At times, the criticism breaks out into the open, as in a recent case in which a group of women who had been mobilized for farming protested to the Democratic Women's Union that some people had paid bribes of 20,000 North Korean won to be exempt from mobilization:
"Why is solving the nation's food crisis the job only for the poor? Those who are rich and eating well must have the strength to work much better than us. Is 150-Day Battle a battle to offer money? How come those with money do not have to work while those without have to work so much?"One woman is reported to have yelled:
"How can a poor person survive in this unjust world?"The protests lasted an entire day and prevented any work. This case indicates that people recognize several things about their North Korean society. The economy is ineffective. The system is corrupt. The mobilization effort is unjust.
What these cases reveal from the daily lives of North Koreans is a system breaking down so completely that people are voicing their criticisms despite the possibility of arrest. These protests are not violent demonstrations aimed at overthrowing the North Korean government, but they are protests expressing profound skepticism about the governmental policy, and such criticisms appear to be widely held under economic suffering that seems endless.
There can be little remaining loyalty to the government or to the communist party, for indoctrination cannot feed anyone, and people know that other countries are wealthier. Indeed, even the government's own aim of "opening the gates to a strong nation" by 2012 presupposes that North Korea is economically weak. Added to this the poor health of North Korean leader Kim Jong-il, the difficulties in promoting the succession of 26-year-old Kim Jong-un to a position of real power, and the North's military belligerence that has angered even its ally China, one could readily conclude that the confluence of economic and political crises have rendered North Korea unstable.
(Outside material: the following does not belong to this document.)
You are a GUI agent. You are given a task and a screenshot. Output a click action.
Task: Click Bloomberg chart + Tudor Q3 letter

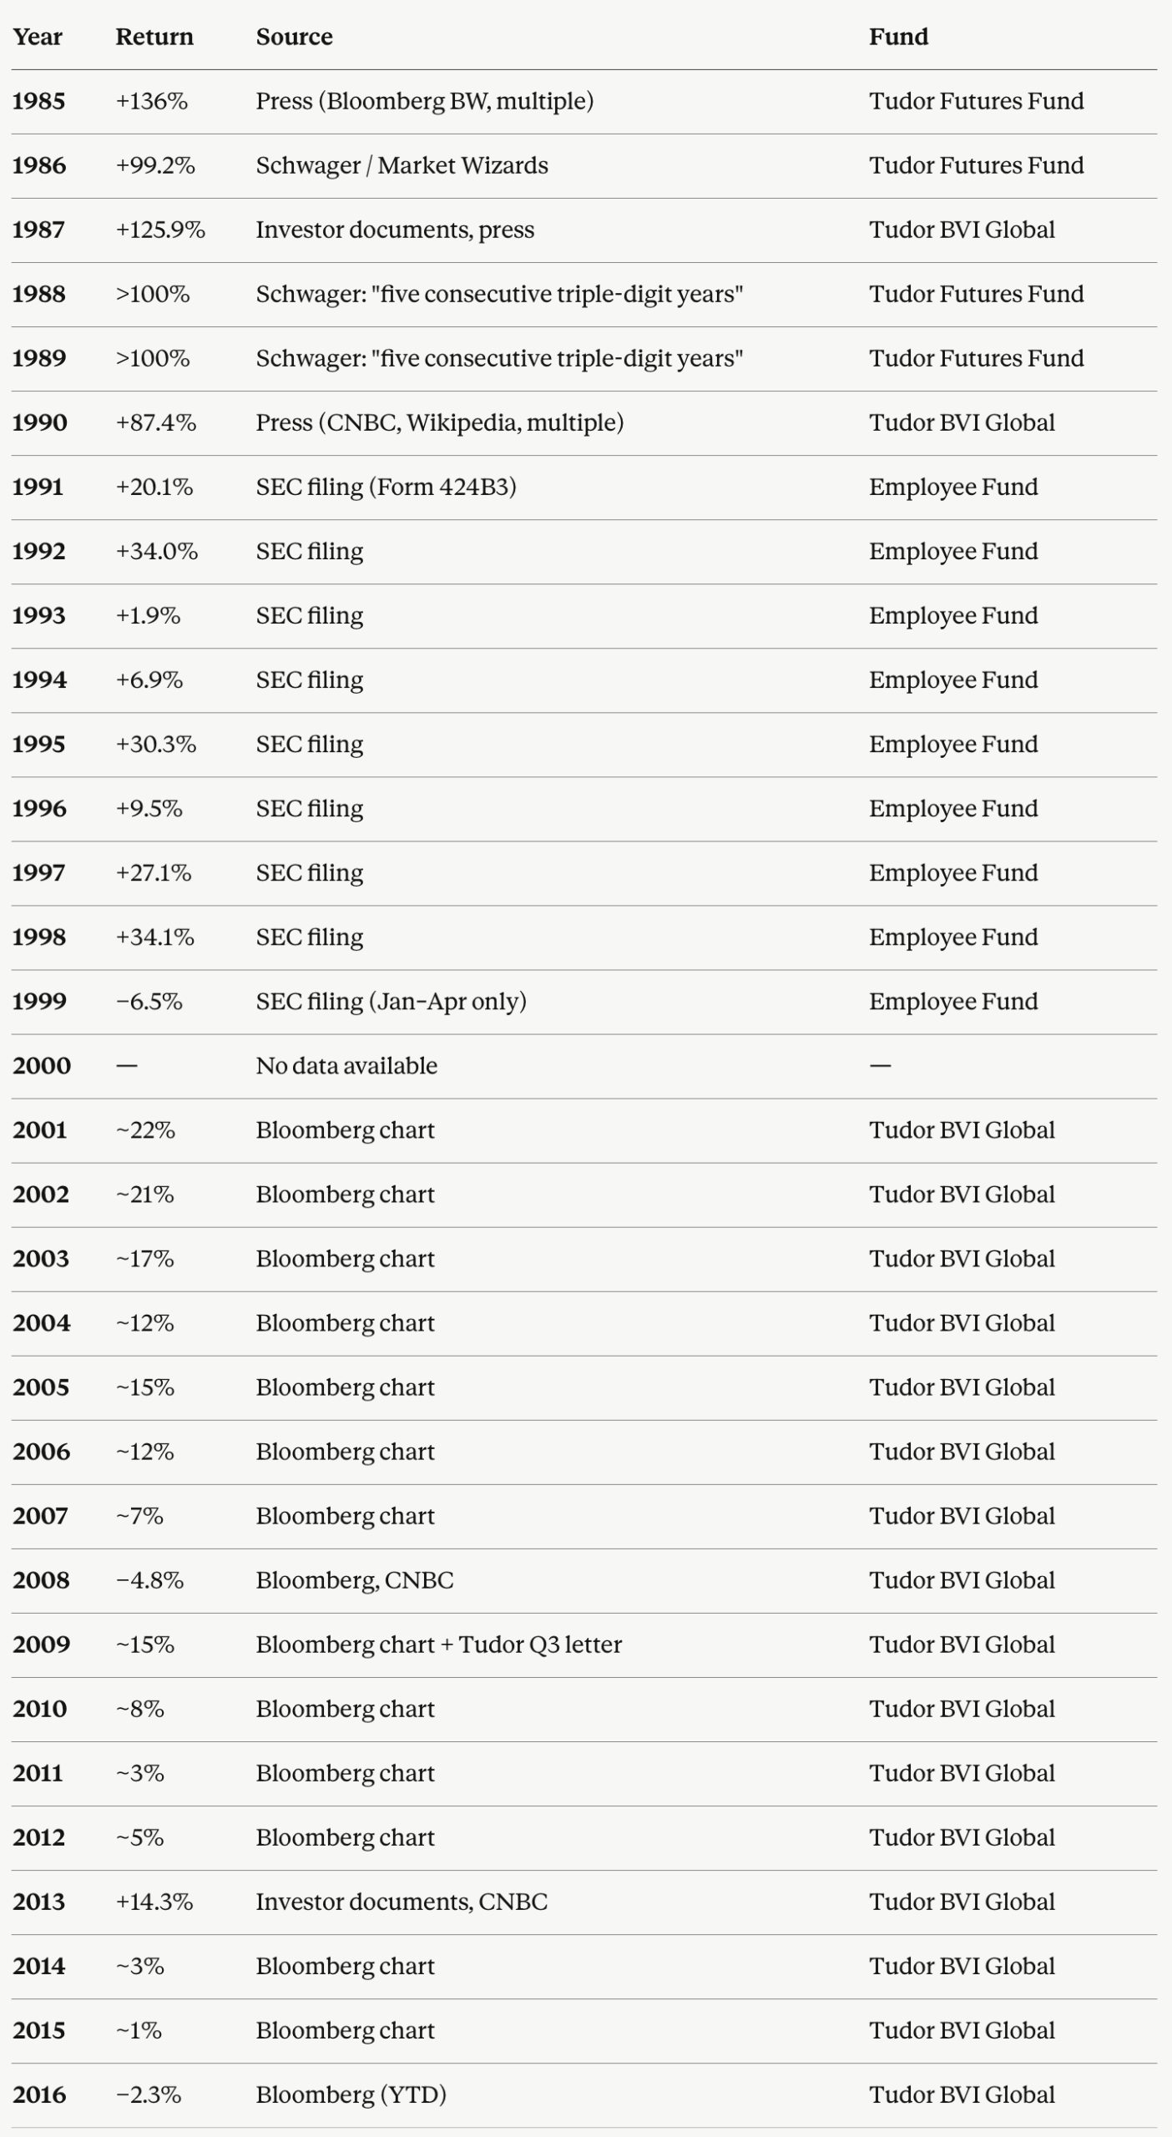click(x=439, y=1644)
I won't make any predictions, but I would suggest that if the succession difficulties turn serious as Kim Jong-il declines, a power struggle could break out within the ruling elite that would utterly destabilize the entire country as the nomenklatura fragments into factions.
The next year of two may be very interesting . . . perhaps a bit too interesting for comfort if observed from a position as close to the North as where I live.